On January 5, 1881, during the North Georgia Annual Conference at Big Bethel, he introduced a resolution calling for the establishment in Atlanta of an institution for the moral, spiritual and intellectual growth of Negro boys and girls. The steps between the resolution and the opening were few and simple: the Georgia Conference was persuaded to join the endeavor. An assembly of trustees from both conferences convened at Big Bethel Church and selected the Boulevard site as the school’s home.

In May of 1885, the State of Georgia granted a charter to Morris Brown College of the AME Church. The fact of its founding as a child of the church not only determined the institution’s philosophical thrust, but also created a system of support which functioned to channel its early energies toward developing programs to serve the needs of students from low socioeconomic backgrounds. The College, at that time was largely dependent upon a denomination whose constituency was primarily unskilled, untrained, and economically unstable. In order to survive, the College had to absorb into its enrollment a large segment of underachieving students whose parents were loyal supporters of the Church that kept the doors open. What began as survival strategy of Morris Brown in 1881 became the liberation cry of the Black masses and the country at large in the 1960s. At that point of higher education, that cry was heard in all colleges – Black and White, large and small, state and private – in the form of pressures to develop programs in tune with the needs of economically disadvantaged youth. For Morris Brown, however, it was a matter of doing what came naturally – better and more effectively. If there is uniqueness about Morris Brown, it is perhaps a kind of institutional flexibility, based on the assumption that a college can serve the needs of all students with the desire and the potential to earn a college degree.

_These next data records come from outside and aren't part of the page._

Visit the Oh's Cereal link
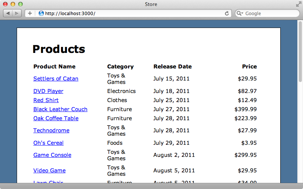Viewport: 303px width, 189px height. pos(48,143)
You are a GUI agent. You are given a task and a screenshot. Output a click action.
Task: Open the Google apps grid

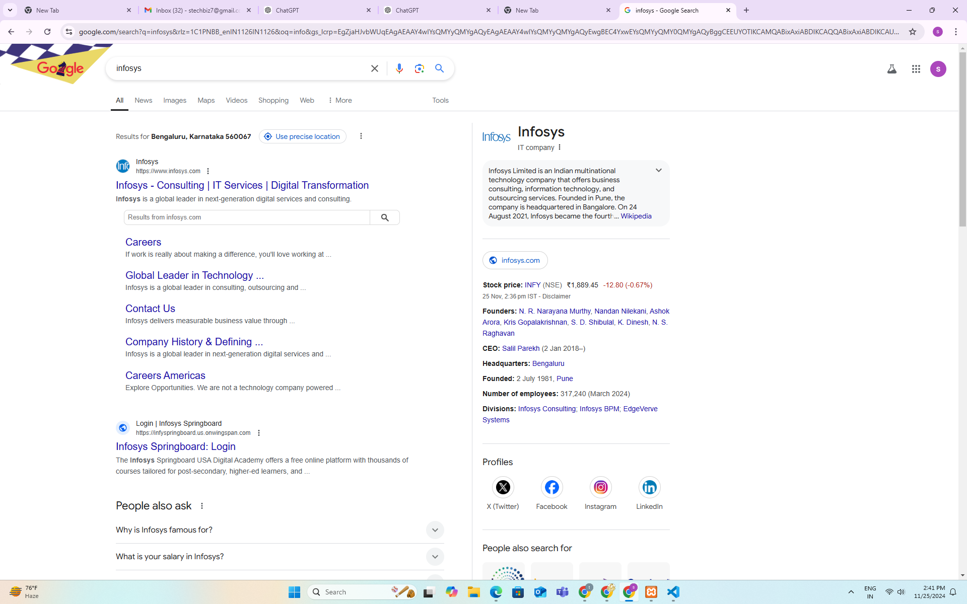point(916,69)
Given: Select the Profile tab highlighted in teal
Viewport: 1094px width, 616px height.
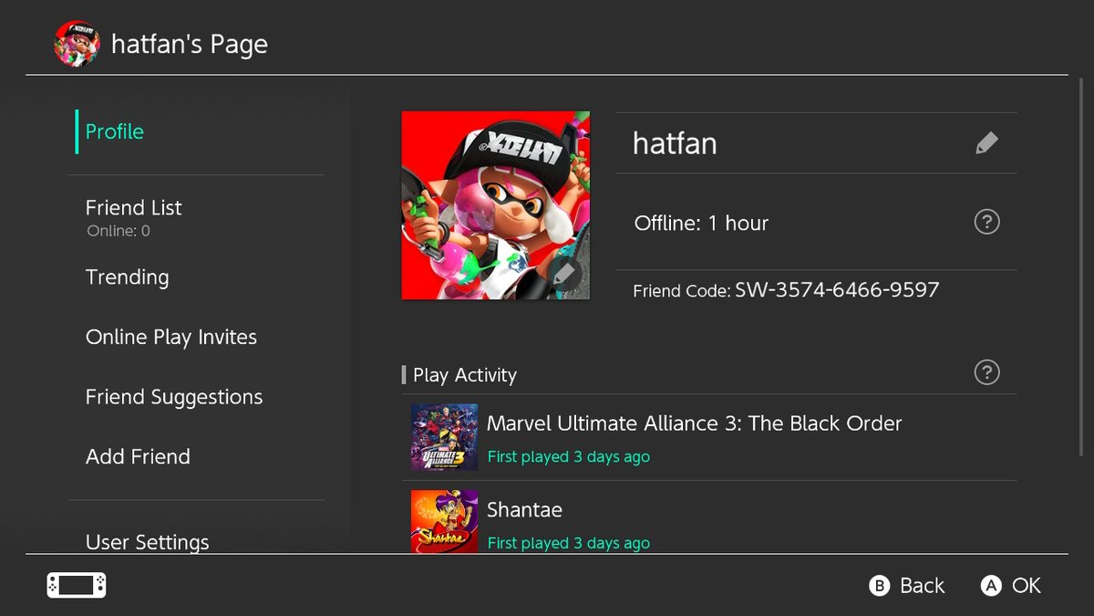Looking at the screenshot, I should pos(114,131).
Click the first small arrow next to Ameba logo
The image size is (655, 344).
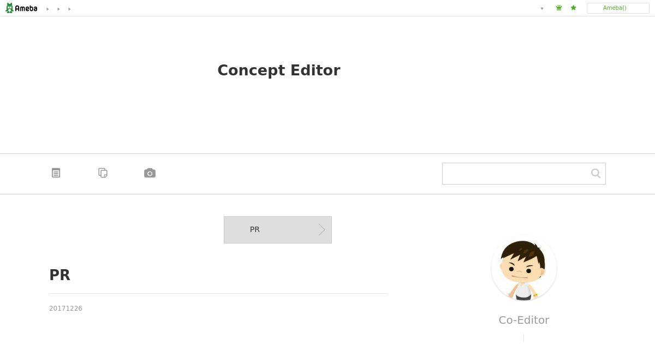47,9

In a campus atmosphere – conducive to well-balanced growth, and an academic program consisting of course content, course requirements, and teaching methods geared toward the preparation, motivation, and achievement levels of all students – the College not only has inspired average and better-than-average students to great heights of achievement in competition, but has also transformed sensitive “high risk” students into performers far better than their credentials suggest them capable.